#### Requirement
Copy exactly the lines of the records below, and only those lines, beginning with the line that contains "Image resolution: width=961" and ending with the line that contains "You are a computer-use agent. 644x326 pixels.".

#### Material provided
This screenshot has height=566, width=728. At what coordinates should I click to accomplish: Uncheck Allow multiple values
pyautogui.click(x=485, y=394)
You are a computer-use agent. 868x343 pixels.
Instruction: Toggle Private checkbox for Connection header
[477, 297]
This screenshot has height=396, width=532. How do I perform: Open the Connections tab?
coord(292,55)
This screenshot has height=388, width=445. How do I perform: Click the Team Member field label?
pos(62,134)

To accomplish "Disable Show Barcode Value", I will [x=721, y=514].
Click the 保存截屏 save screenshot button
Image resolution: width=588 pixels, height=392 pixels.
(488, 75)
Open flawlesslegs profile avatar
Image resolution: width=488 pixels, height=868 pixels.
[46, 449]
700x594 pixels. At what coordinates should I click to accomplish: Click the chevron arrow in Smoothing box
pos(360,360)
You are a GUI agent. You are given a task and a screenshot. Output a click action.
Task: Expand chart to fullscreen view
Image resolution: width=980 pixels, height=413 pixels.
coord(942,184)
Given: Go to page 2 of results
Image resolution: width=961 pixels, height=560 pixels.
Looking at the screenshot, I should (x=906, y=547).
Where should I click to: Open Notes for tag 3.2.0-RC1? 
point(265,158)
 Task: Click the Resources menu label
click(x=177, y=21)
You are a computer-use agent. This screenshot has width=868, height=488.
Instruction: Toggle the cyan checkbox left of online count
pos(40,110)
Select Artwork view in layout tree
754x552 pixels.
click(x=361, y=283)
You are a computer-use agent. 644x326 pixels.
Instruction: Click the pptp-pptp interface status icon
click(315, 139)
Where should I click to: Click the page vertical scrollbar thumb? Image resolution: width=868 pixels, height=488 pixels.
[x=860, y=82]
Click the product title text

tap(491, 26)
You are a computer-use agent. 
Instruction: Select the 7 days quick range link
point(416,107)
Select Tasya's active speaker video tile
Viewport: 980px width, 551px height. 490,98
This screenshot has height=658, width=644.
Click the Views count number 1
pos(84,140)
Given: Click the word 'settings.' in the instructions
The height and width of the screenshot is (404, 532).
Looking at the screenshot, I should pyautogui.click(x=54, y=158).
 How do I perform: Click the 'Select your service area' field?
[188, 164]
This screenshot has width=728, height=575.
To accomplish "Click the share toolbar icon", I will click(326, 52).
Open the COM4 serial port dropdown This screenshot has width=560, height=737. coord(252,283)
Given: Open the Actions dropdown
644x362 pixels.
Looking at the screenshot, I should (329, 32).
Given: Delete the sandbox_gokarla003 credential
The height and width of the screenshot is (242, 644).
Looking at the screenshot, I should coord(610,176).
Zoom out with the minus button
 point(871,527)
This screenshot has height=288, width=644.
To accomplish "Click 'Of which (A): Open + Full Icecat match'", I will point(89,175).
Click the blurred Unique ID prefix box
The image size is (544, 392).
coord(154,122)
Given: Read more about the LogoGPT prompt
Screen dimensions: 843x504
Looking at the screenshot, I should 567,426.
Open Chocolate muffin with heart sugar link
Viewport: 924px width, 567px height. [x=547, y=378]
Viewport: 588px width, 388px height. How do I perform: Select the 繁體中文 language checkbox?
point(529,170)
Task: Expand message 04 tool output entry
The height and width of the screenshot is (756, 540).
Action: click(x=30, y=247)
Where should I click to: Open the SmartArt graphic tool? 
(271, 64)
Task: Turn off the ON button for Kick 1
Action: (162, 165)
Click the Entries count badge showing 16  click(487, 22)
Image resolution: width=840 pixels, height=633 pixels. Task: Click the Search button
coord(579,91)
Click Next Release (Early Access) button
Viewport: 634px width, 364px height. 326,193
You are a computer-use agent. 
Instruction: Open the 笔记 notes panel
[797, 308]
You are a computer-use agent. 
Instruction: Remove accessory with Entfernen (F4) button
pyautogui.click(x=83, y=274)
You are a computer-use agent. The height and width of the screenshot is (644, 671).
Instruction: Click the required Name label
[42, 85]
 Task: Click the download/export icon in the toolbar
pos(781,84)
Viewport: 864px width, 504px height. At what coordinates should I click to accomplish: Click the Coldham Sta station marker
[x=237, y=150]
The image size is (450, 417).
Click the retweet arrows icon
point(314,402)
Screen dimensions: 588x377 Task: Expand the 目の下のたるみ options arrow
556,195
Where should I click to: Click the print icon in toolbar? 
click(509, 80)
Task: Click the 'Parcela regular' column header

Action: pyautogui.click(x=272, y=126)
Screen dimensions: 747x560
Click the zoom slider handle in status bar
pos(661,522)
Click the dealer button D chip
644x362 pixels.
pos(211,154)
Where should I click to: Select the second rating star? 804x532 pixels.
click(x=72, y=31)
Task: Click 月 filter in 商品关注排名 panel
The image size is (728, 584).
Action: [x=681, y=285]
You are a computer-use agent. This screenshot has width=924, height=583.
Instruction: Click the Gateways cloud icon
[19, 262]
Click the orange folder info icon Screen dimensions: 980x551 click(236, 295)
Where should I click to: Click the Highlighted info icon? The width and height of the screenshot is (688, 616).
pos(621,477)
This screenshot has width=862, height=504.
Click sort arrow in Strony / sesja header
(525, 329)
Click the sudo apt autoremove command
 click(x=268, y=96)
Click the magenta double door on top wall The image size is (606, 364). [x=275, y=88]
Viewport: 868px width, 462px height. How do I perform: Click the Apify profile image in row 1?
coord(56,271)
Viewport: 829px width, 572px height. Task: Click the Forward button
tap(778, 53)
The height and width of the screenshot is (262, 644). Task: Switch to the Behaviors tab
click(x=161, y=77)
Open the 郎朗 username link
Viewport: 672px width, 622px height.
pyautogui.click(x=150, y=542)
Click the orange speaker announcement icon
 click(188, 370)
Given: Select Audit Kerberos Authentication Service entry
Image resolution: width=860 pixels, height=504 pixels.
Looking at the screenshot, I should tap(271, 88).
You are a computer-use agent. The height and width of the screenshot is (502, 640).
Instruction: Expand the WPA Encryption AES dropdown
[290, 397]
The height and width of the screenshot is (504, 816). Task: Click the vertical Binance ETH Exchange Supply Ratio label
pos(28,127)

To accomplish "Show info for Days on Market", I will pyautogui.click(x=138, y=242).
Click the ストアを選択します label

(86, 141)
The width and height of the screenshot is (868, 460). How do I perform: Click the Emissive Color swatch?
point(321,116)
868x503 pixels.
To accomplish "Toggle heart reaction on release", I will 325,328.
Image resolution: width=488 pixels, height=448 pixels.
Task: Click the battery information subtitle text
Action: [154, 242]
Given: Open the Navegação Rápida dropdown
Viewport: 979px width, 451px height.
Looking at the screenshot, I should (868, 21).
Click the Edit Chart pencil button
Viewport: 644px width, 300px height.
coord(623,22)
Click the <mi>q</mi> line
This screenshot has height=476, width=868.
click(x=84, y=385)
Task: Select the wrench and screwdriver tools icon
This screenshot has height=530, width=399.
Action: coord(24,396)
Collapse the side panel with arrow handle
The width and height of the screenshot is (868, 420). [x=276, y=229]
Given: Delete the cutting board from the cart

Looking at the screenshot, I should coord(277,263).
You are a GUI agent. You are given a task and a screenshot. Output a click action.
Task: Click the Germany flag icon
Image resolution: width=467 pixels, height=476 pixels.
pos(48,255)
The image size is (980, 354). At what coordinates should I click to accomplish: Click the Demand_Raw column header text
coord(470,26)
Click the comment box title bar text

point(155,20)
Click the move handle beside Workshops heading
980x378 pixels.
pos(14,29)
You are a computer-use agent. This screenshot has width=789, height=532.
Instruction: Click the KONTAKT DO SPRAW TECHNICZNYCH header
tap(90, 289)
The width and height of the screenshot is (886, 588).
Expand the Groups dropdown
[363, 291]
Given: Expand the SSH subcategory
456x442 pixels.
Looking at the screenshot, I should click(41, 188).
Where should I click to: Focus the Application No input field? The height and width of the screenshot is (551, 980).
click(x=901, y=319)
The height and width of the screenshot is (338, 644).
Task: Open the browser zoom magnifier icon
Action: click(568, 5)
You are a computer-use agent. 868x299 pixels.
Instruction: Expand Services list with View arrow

#### Solution
Image resolution: width=961 pixels, height=560 pixels.
Looking at the screenshot, I should (x=906, y=547).
Where should I click to: Open Notes for tag 3.2.0-RC1? 
point(265,158)
 Task: Click the Resources menu label
click(x=177, y=21)
You are a computer-use agent. This screenshot has width=868, height=488.
Instruction: Toggle the cyan checkbox left of online count
pos(40,110)
Select Artwork view in layout tree
754x552 pixels.
click(x=361, y=283)
You are a computer-use agent. 644x326 pixels.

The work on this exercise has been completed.